Another and perhaps more interesting way to use the COT is to actively “trade” it. Taking into account the Disaggregated COT Report for Physical Commodities for the WTI futures contracts traded in the CME we looked at the Net Positions taken by the segment of traders denominated as ‘Money Manager’ and we set up a very basic and common strategy based on Simple Moving Averages (SMAs). The idea is to open a long position whenever the 2-months SMA of the Net-Positioning crosses over the 6-months SMA, and to reverse it as soon as it crosses under, which means to go long whenever we observe an increasing (namely ‘above the average’) long positioning and to go short in the opposite case (this is generally done with prices using SMAs of 5 and 20 periods). Again, we didn’t even look at the actual price; results are reported below and refer to market data from 2006/12/08 to 2015/11/03, as usually positions are opened the following Friday.

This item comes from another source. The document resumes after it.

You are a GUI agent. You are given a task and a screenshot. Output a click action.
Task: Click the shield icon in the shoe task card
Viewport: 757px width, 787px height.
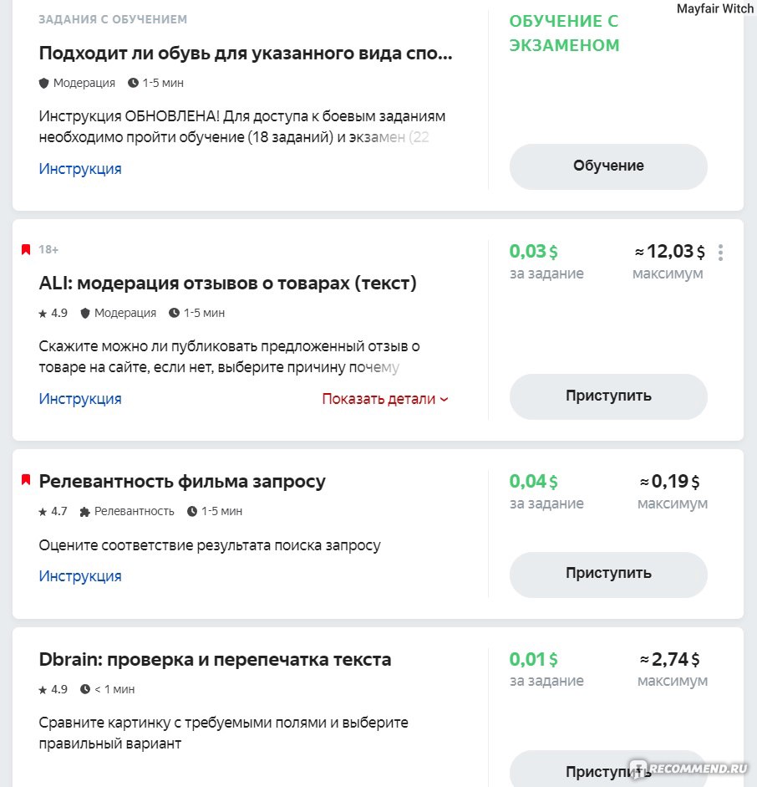tap(43, 83)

Taking advantage of Crude Oil’s higher volatility we got a profit of almost 1003% from the strategy (green line), again not taking into account overnight financing fees (we can imagine to trade the related CFD in place of the actual futures contracts). It is interesting to compare this result with the return of 90.5% we would have got by applying exactly the same strategy on the actual prices (red line). Finally, it can be noticed how both the two strategies have periods of inactivity (flat lines); this has been reached in order to avoid long drawdown periods by using a technique know as ‘equity curve trading’. We first computed the log value of the equity curve generated by applying the strategy in every period, and than we took a 20-periods SMA. We then set the actual strategy to operate whenever the previous value for the log-Equity curve was above its SMA and to stop as soon as it crossed under.
It has to be mentioned that similar tests have been run on several time series of currencies and commodities, obtaining each time controversial results. Far from being the ultimate solution for retail investors, still the COT surely remains a powerful tool for analysing the future market behaviour and to get a clear overview of the ‘Sharks’ swimming path.